Spain: You get your high school grades and take an exam called "Selectividad". The grades in this exam make an average with your high-school grades. ONCE YOU KNOW ALL THIS GRADES, then you apply to the university you can get into... because most schools in university set a minimum grade you need to be able to get in.

How the hell do the British children know which school they can apply to when they have no idea what grades they'll be getting??

aurynne · 04/11/2011 07:27

Oh, the Selectividad exam takes place in June, and by law all the exams must be marked in July, way before application deadlines in Uni. A number of high school teachers are chosen in advance and designated "Selectividad exam markers", and paid accordingly. They work full-time correcting the exams and deliver them in time every year, with a short period for claims.

Not that hard, really.

Bonsoir · 04/11/2011 07:46

tyler80 - in many countries with post-results university application, the stakes aren't as high as in the UK. In the UK, we have a highly selective university entrance system where a child's whole future hinges on his/her A-level results. In many countries, universities take on more students in first year than they are places in second year, and cull at the end of the first year (and again at the end of the second year, too). Only a small percentage of students starting out in the first year of some subjects make it through to qualification in the normal allotted time.

Bonsoir · 04/11/2011 08:23

quirrelquarrel - the big problem with school systems based on memorisation and factual recall is that they do not equip children to take adult decisions, in any shape or form.

toughdecisions · 04/11/2011 09:11

Bonsoir The culling at end of first year seems to becoming routine here too.
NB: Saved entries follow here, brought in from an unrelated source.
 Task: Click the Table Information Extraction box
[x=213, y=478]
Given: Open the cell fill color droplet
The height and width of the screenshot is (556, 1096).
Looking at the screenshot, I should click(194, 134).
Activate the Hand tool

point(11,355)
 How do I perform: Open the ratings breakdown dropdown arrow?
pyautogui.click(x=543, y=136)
I know a lot of young people who have fallen to that (not all hit the social scene full on). Recall reading about I think Greenwich where such a significant % departed the architecture course it made the newspapers.

JarethTheGoblinKing · 04/11/2011 09:15

Did nobody else do exams every single year in school then? Aside from my first year in secondary, we had exams every Summer. Made GCSE's and A'levels a much less stressful experience as we were all well used to doing exams.
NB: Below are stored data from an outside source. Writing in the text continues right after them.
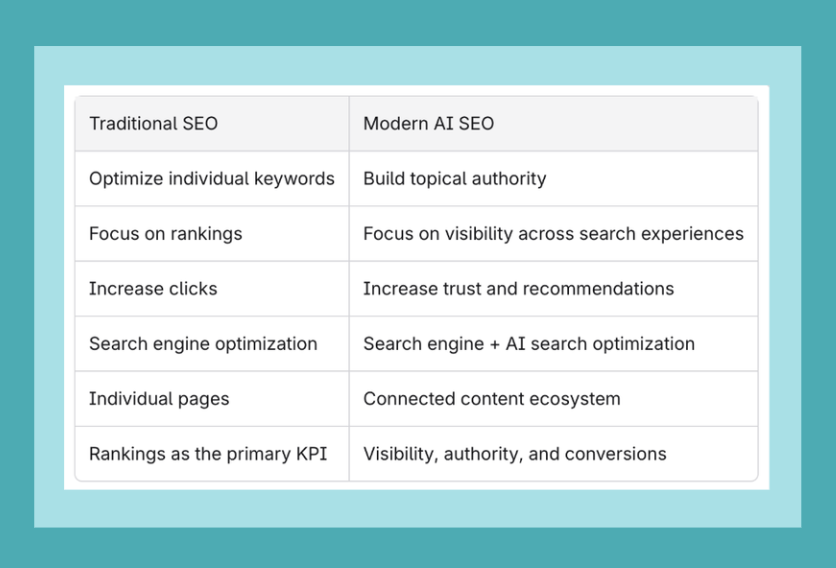Select the Individual pages cell
This screenshot has height=568, width=836.
pyautogui.click(x=212, y=398)
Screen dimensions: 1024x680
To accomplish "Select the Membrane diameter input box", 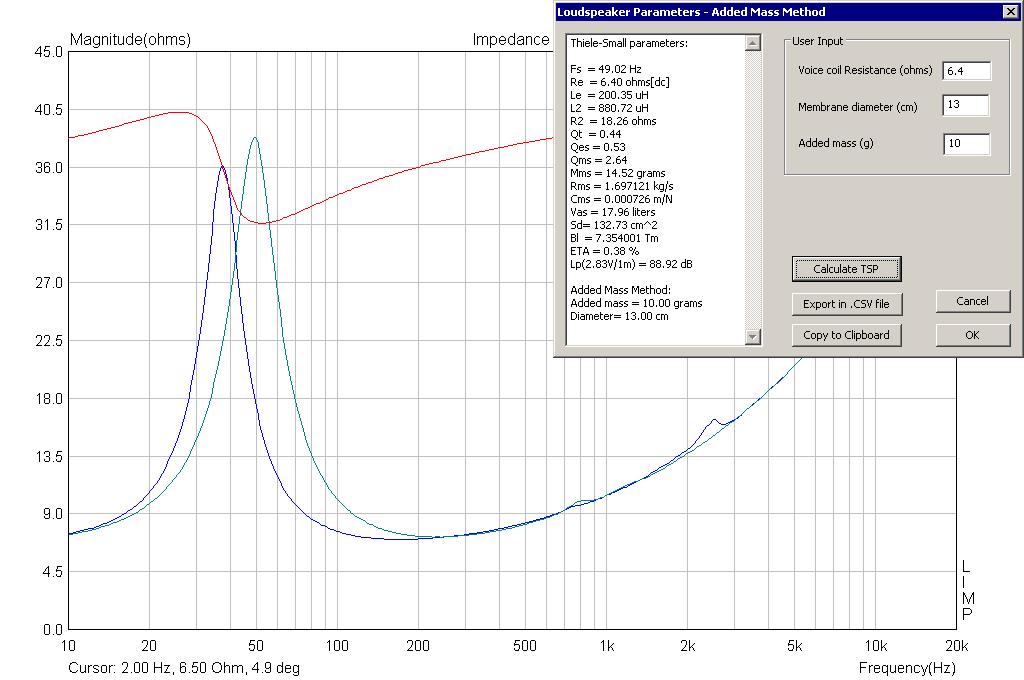I will pyautogui.click(x=966, y=105).
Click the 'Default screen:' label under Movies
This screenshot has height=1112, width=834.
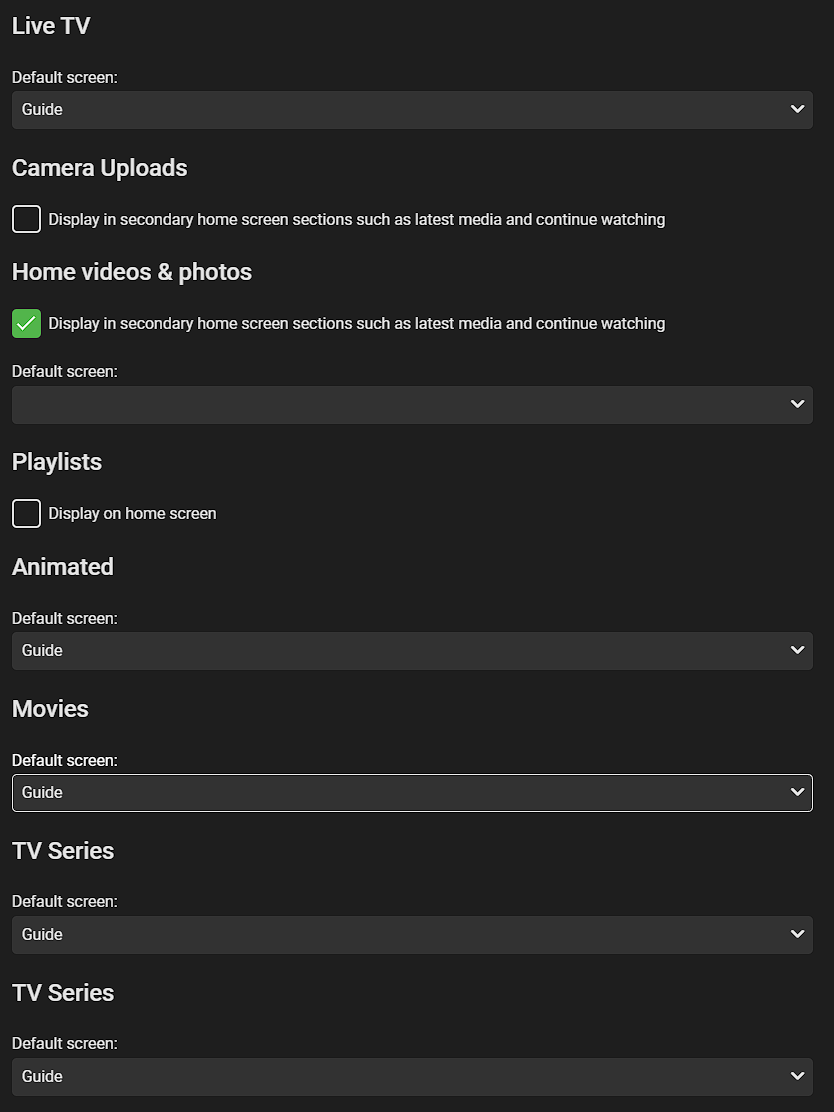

toughdecisions · 04/11/2011 09:32

Nope. Did an O level a year early. Did mock O's the following Xmas and the O's in the summer. 18 months later at the Xmas again mock A levels. A levels in the summer. Definitely no exams lower down the school, bit of assessed course work in O level year but only in English & History. The odd test for setting yes. No exams in 1st year 6th form.
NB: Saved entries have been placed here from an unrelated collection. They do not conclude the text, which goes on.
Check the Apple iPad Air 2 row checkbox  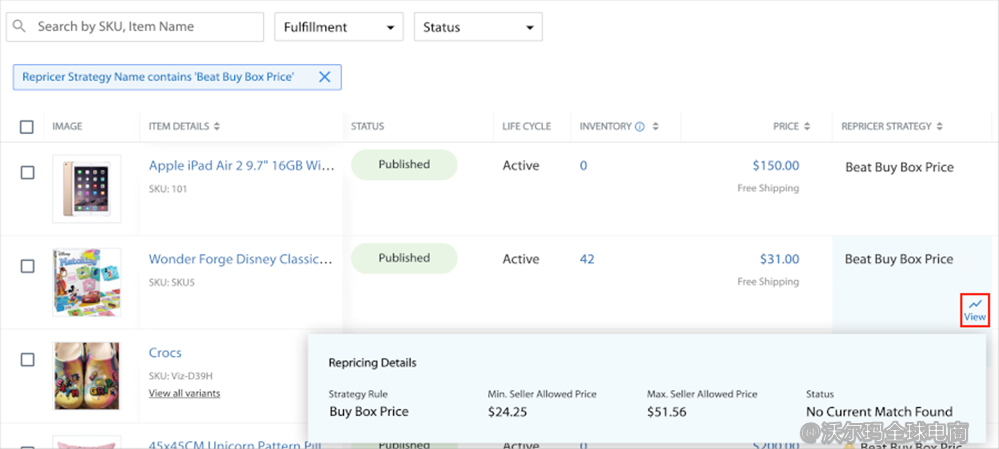pyautogui.click(x=27, y=173)
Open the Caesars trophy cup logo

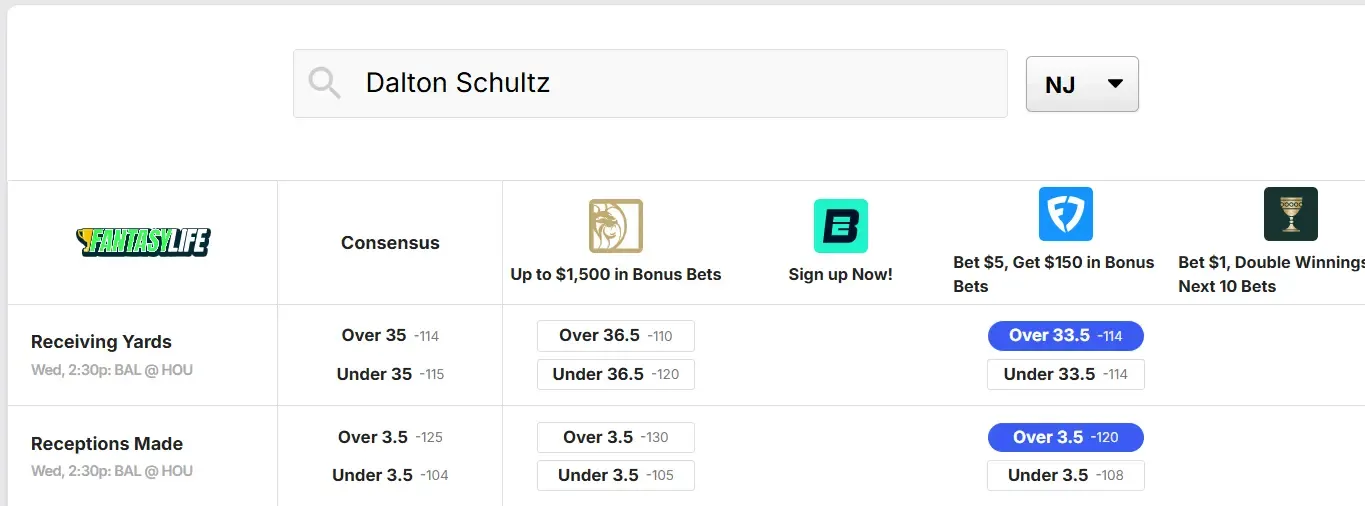tap(1290, 214)
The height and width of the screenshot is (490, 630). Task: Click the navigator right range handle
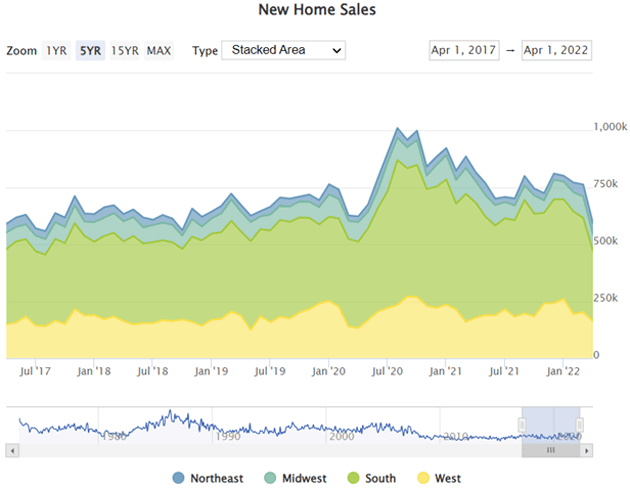point(580,425)
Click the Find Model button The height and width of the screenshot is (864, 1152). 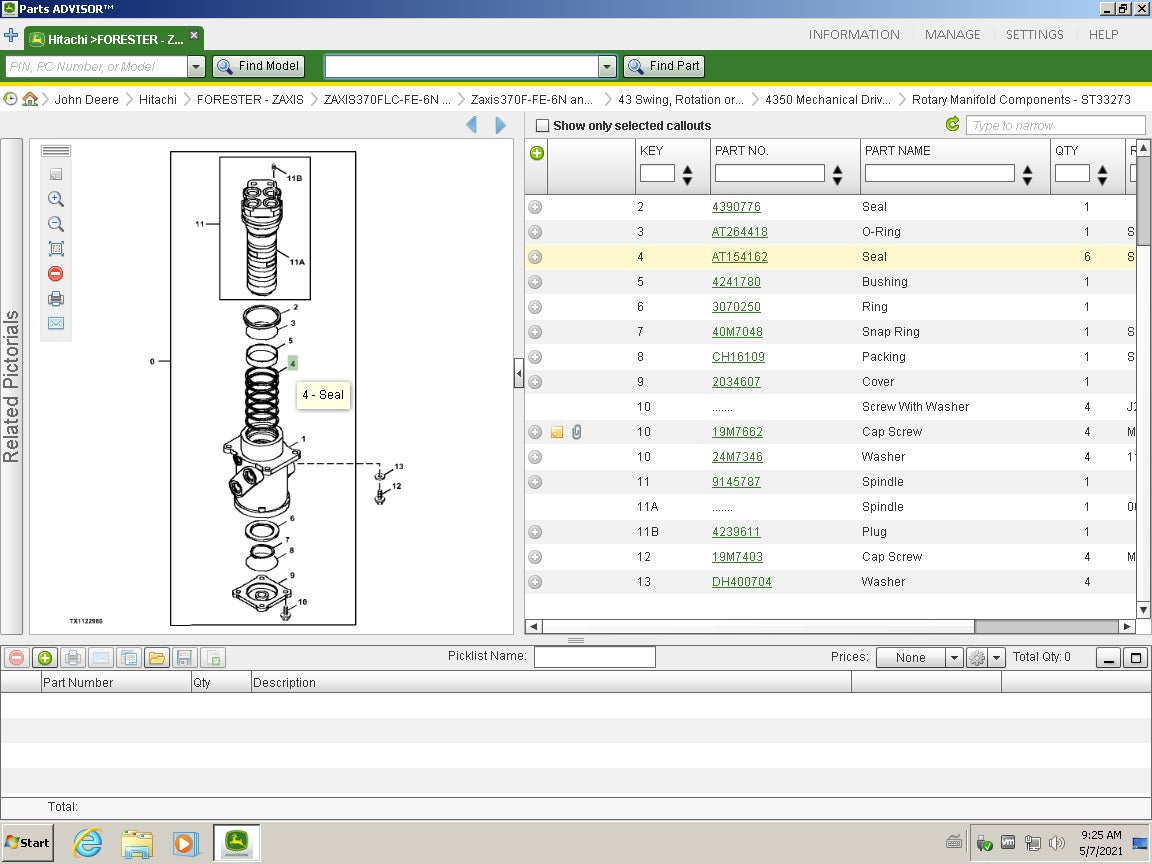(258, 66)
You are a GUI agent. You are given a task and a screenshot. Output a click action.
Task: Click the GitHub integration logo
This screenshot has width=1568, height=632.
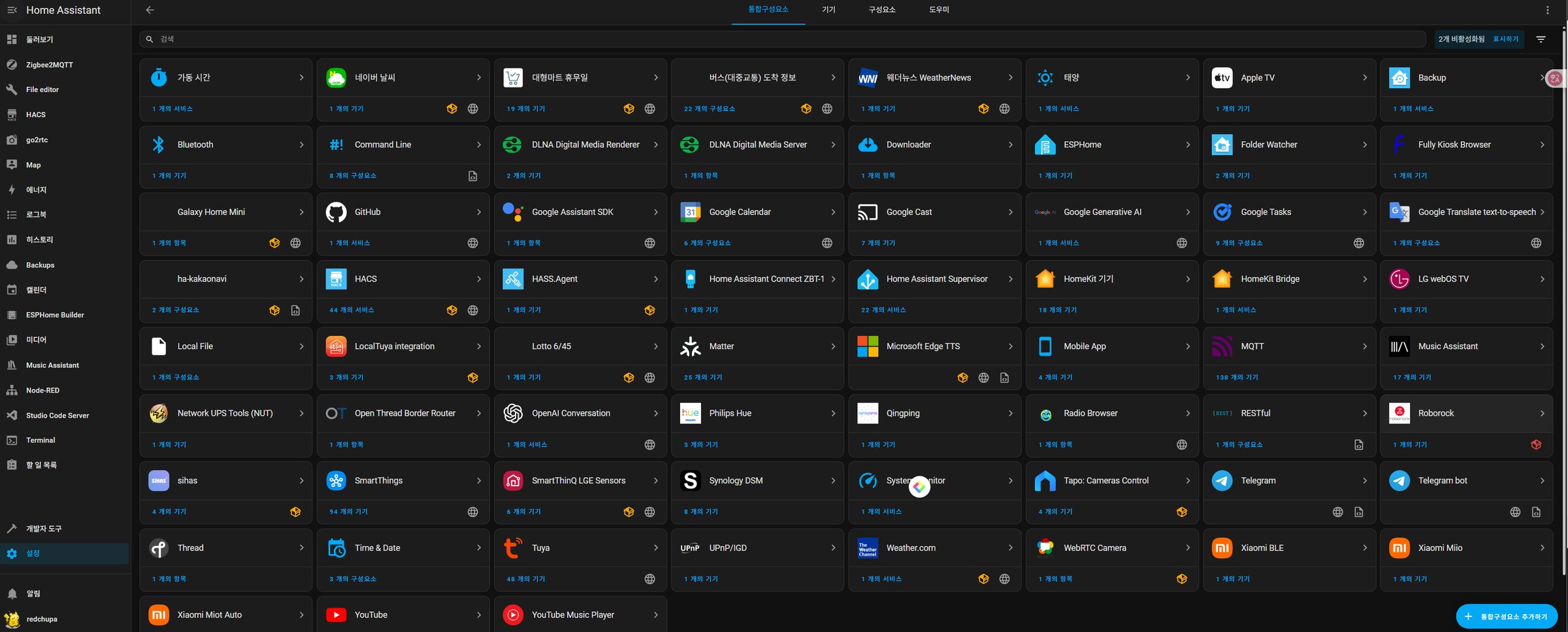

JarethTheGoblinKing · 04/11/2011 09:33

Exams for every subject, every summer. Mocks, then GCSEs, then summer exams mid a'levels, then more mocks, then actual A'levels. 10 loads of exams.. easily.

hrrummppff

quirrelquarrel · 04/11/2011 16:30

Bonsoir, do you really think the current English system, which sacrifices so much to teach to the blessed test, can be commended for turning out mature, independent-minded, decisive 18 year olds? I thought the general consensus was that we were all demotivated, couldn't take intiative, have no drive etc etc...and on top we know less than our parents did at that age!
I mean- yes, by all means, teach us how to think well! But if they won't, we might as well focus on cold hard facts and stop cushioning things.

I do agree with what people say...where are the Rebecca Wests amongst us? Not even in the History books...

tyler80 · 04/11/2011 18:22

I'm not sure drop out rates at the end of the first year are due to the the universities culling. I think it's just as likely a product of a system which means people make decisions about where to go a full year ahead (or more) of going to university or scrabble around clearing for a last minute place.

A couple of my friends who dropped out of their first year admitted that they were pretty sure that the course they were starting wasn't what they actually wanted to do by the time the September came around but they felt obliged to at least give it a go (both were on highly competitive courses that required very good results).